Activity | Using the entries below, restate word for word only the lines from the one with "Task: Select the record" to the final line, leaving the pictures out.

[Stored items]
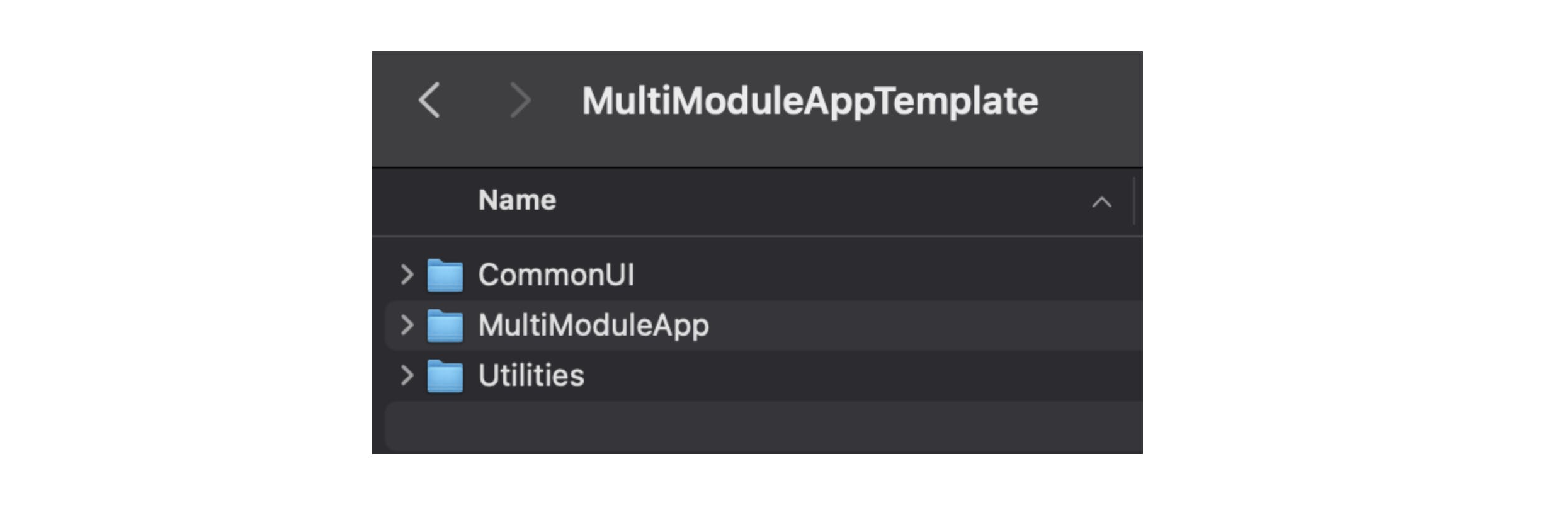Expand the MultiModuleApp disclosure triangle
This screenshot has width=1568, height=510.
click(x=406, y=326)
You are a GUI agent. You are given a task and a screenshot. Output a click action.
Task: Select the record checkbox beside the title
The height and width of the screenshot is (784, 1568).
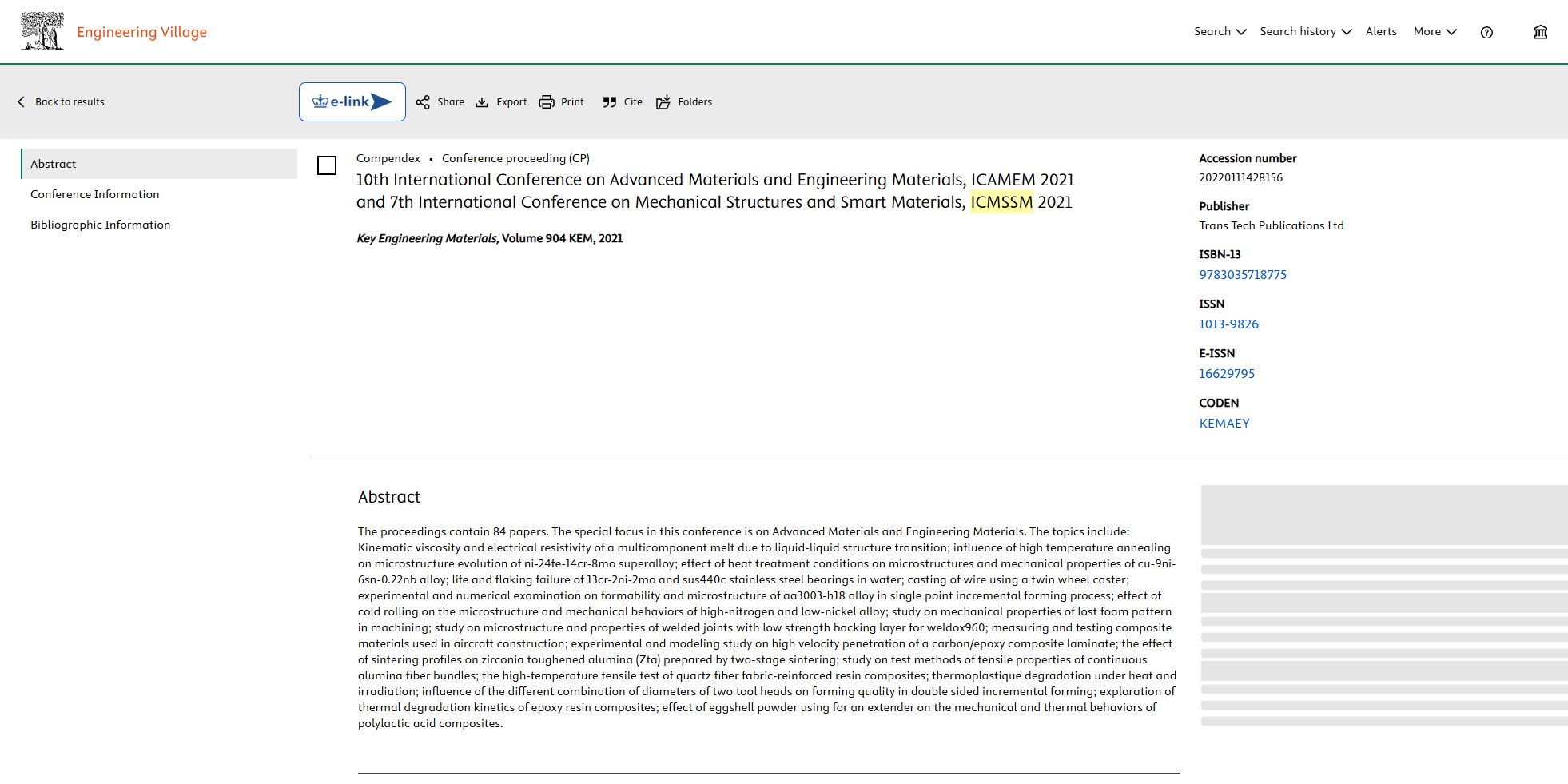pyautogui.click(x=327, y=165)
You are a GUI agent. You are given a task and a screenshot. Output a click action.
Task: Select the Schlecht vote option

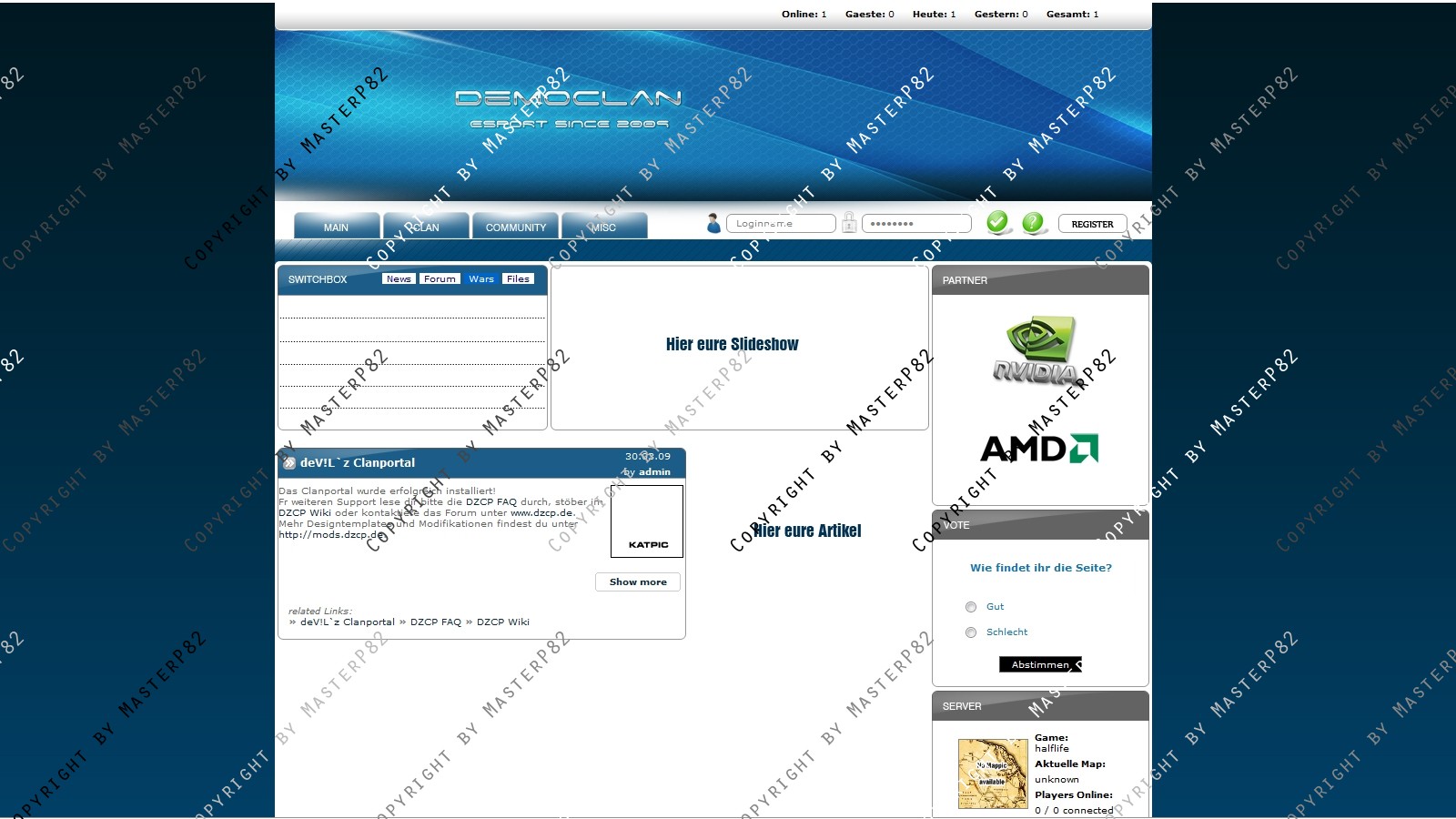[971, 632]
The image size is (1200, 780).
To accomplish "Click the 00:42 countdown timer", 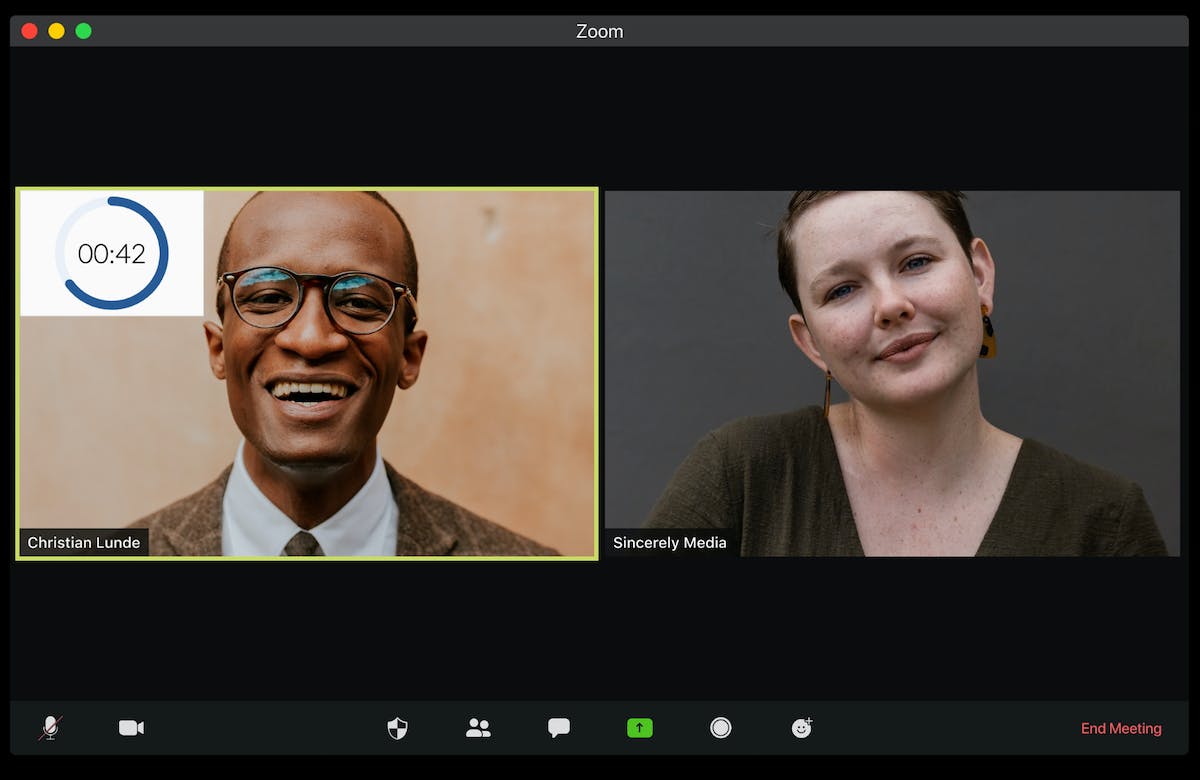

Answer to this task |
Task: Select the record checkbox beside the title
The height and width of the screenshot is (784, 1568).
pyautogui.click(x=327, y=165)
You are a GUI agent. You are given a task and a screenshot. Output a click action.
Task: Select the Schlecht vote option

[971, 632]
The image size is (1200, 780).
To accomplish "Click the 00:42 countdown timer", 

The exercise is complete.